[PROVIDED MATERIAL Boundary: Start]

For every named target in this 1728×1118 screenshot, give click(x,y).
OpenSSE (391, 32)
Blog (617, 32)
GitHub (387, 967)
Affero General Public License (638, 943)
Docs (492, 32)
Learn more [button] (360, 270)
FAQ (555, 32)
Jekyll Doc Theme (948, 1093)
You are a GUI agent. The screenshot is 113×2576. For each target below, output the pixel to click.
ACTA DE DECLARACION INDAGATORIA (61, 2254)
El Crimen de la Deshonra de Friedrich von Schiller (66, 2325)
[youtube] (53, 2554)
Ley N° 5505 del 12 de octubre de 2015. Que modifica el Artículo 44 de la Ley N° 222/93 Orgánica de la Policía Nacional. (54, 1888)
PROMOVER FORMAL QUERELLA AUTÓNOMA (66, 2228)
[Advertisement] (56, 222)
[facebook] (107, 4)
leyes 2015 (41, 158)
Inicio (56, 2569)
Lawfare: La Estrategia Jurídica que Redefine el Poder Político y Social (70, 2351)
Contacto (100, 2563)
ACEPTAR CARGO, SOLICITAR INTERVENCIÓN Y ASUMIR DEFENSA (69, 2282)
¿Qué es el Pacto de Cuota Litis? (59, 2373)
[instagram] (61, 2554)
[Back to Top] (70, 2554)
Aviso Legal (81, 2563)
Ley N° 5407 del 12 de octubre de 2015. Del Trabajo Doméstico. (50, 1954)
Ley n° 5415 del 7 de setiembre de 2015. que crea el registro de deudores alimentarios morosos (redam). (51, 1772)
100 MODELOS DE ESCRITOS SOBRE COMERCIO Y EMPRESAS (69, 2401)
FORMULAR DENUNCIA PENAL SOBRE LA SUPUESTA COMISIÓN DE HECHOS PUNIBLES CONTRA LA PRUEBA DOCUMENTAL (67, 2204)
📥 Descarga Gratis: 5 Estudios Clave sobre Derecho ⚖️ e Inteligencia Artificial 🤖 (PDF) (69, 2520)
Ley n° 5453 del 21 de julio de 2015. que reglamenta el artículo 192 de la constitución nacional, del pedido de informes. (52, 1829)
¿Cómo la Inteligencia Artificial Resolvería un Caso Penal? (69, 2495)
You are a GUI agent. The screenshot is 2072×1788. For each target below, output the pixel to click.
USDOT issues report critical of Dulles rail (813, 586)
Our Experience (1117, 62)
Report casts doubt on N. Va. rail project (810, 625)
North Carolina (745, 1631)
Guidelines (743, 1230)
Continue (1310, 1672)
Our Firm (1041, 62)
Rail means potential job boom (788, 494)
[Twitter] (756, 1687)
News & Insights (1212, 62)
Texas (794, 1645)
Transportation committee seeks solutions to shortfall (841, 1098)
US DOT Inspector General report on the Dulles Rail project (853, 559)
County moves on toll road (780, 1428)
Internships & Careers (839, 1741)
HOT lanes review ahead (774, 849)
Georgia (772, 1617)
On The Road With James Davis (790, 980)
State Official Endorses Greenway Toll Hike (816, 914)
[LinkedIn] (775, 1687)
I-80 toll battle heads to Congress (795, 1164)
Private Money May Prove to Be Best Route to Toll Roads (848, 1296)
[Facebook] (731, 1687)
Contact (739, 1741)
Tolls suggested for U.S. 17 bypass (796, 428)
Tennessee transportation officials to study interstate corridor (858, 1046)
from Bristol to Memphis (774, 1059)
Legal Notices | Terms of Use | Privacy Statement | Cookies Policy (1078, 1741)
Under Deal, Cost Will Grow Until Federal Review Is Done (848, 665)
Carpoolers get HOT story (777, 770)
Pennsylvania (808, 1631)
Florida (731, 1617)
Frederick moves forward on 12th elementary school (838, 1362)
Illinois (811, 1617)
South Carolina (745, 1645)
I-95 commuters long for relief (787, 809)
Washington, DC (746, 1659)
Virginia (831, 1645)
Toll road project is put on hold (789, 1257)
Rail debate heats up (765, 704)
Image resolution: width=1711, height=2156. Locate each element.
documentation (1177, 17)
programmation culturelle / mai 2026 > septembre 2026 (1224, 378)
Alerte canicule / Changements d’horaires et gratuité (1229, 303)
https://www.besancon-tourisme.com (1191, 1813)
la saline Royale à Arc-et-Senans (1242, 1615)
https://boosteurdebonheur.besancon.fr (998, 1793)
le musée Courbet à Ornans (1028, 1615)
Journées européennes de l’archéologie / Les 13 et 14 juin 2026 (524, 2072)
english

[PROVIDED MATERIAL Boundary: End]

ASSIGNED TASK — Only lines holding the word "General" belong in the answer; copy all of them from the records.

REPLY TO THE EXERCISE —
Affero General Public License (638, 943)
US DOT Inspector General report on the Dulles Rail project (853, 559)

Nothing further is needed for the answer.